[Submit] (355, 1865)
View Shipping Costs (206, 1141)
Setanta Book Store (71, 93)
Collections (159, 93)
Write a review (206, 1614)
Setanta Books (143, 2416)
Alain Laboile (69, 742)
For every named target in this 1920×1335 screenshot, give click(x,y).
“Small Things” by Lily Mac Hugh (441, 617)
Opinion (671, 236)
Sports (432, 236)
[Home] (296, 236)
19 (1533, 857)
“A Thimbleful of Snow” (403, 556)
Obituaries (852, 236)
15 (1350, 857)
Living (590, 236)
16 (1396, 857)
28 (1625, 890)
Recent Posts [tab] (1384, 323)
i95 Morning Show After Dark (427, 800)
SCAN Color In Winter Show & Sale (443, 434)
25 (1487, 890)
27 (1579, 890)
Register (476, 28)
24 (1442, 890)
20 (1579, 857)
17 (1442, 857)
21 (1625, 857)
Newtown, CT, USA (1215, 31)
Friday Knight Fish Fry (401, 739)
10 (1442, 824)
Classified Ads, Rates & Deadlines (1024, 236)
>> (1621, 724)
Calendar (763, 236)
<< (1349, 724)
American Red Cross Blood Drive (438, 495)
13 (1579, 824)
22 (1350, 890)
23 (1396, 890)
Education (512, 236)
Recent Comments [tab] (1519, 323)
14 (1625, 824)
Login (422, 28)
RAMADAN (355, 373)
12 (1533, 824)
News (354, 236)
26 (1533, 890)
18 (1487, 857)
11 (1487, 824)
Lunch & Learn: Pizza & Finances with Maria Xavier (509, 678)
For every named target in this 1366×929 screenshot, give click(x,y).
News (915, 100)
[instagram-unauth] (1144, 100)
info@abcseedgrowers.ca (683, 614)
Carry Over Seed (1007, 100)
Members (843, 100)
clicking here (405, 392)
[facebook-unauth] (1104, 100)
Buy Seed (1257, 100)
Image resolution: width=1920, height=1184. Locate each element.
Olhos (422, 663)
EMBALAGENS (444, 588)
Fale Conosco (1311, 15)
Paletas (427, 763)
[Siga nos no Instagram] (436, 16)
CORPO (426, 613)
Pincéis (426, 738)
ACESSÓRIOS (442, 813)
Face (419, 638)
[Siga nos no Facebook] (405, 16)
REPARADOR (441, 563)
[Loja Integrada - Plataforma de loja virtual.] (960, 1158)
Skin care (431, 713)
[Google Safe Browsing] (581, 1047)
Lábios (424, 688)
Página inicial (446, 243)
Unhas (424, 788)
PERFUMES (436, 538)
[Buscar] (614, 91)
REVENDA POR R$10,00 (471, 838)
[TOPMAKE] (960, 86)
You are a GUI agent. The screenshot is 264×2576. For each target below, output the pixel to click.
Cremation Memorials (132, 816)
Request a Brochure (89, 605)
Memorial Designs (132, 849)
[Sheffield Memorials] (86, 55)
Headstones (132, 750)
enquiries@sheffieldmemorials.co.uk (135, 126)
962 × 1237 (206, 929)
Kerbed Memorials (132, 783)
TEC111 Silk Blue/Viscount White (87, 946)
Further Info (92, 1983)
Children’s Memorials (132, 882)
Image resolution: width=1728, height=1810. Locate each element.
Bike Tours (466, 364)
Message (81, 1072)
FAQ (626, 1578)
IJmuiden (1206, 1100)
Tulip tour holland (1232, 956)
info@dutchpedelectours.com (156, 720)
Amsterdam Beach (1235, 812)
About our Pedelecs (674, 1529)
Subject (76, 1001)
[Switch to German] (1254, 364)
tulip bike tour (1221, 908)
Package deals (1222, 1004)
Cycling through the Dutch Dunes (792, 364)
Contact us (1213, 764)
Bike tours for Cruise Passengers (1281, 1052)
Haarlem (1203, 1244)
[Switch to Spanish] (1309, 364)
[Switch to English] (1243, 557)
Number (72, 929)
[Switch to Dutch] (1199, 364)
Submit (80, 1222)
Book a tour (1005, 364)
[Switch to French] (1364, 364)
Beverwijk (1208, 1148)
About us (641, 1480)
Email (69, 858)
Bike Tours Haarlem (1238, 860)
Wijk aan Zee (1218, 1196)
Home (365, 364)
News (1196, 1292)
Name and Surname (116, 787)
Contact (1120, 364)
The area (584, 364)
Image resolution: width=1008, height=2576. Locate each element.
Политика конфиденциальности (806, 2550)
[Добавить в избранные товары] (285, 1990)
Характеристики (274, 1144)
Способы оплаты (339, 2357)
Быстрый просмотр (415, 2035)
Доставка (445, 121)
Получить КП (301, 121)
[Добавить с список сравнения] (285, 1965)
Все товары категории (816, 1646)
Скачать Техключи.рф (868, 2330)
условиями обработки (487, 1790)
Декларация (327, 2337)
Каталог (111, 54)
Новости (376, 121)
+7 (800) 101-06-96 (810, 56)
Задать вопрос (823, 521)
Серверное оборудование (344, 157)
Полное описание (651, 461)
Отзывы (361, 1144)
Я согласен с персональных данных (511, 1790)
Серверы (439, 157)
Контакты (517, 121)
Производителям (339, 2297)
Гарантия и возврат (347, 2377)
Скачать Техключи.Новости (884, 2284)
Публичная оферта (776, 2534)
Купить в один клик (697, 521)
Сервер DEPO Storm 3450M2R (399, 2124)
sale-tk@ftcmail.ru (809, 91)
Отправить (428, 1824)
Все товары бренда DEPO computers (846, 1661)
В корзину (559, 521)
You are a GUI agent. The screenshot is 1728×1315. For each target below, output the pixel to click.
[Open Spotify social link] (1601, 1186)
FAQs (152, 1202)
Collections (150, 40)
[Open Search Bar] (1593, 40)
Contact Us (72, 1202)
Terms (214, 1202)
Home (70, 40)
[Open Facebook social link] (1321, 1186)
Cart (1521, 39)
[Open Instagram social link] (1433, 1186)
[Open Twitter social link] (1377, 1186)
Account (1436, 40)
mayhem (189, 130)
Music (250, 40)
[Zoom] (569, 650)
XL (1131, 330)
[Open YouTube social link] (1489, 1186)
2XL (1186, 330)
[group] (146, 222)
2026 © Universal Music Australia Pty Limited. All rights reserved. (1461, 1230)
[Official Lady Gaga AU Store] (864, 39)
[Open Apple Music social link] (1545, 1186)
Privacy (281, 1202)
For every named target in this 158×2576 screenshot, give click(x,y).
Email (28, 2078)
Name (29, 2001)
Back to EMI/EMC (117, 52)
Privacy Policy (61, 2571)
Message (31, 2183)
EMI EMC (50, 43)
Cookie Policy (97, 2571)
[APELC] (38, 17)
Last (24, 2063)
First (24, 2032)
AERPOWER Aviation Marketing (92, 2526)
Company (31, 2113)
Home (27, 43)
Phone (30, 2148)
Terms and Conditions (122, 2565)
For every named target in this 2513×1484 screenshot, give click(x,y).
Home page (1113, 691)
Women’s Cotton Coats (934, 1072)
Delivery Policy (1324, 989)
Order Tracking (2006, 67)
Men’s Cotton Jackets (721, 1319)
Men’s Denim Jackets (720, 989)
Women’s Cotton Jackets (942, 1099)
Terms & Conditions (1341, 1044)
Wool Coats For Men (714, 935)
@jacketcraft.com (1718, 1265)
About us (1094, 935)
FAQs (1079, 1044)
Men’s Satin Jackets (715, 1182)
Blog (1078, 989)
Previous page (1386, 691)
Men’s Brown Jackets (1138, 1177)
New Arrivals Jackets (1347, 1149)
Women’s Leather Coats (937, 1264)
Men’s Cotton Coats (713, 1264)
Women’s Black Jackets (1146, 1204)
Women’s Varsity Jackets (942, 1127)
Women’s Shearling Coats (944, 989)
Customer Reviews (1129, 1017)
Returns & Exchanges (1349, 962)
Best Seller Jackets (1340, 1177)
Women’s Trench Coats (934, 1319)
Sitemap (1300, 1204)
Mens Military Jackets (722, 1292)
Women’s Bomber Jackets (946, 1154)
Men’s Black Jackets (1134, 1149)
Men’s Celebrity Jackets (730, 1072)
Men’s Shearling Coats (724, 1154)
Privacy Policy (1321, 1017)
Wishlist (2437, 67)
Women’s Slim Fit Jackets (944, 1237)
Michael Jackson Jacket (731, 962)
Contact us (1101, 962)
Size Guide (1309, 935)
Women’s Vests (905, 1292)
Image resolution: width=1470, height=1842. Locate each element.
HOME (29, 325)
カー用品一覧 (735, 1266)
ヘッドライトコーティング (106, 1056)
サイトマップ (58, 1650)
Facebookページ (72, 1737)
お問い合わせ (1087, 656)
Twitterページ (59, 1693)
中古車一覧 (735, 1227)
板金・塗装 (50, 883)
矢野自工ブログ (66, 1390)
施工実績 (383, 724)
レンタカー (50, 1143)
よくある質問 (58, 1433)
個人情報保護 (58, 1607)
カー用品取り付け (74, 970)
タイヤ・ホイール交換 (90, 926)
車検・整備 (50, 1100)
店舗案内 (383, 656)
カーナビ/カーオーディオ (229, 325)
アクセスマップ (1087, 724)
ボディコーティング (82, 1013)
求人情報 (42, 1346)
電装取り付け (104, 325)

____

### [Assigned task]
Of the entries listed above, reproduce only the lines starting at the line containing "IJmuiden (1206, 1100)" and ending at the line containing "Задать вопрос (823, 521)". Include both, exactly as they stand.

### [Solution for this exercise]
IJmuiden (1206, 1100)
Tulip tour holland (1232, 956)
info@dutchpedelectours.com (156, 720)
Amsterdam Beach (1235, 812)
About our Pedelecs (674, 1529)
Subject (76, 1001)
[Switch to German] (1254, 364)
tulip bike tour (1221, 908)
Package deals (1222, 1004)
Cycling through the Dutch Dunes (792, 364)
Contact us (1213, 764)
Bike tours for Cruise Passengers (1281, 1052)
Haarlem (1203, 1244)
[Switch to Spanish] (1309, 364)
[Switch to English] (1243, 557)
Number (72, 929)
[Switch to Dutch] (1199, 364)
Submit (80, 1222)
Book a tour (1005, 364)
[Switch to French] (1364, 364)
Beverwijk (1208, 1148)
About us (641, 1480)
Email (69, 858)
Bike Tours Haarlem (1238, 860)
Wijk aan Zee (1218, 1196)
Home (365, 364)
News (1196, 1292)
Name and Surname (116, 787)
Contact (1120, 364)
The area (584, 364)
Image resolution: width=1008, height=2576. Locate each element.
Политика конфиденциальности (806, 2550)
[Добавить в избранные товары] (285, 1990)
Характеристики (274, 1144)
Способы оплаты (339, 2357)
Быстрый просмотр (415, 2035)
Доставка (445, 121)
Получить КП (301, 121)
[Добавить с список сравнения] (285, 1965)
Все товары категории (816, 1646)
Скачать Техключи.рф (868, 2330)
условиями обработки (487, 1790)
Декларация (327, 2337)
Каталог (111, 54)
Новости (376, 121)
+7 (800) 101-06-96 (810, 56)
Задать вопрос (823, 521)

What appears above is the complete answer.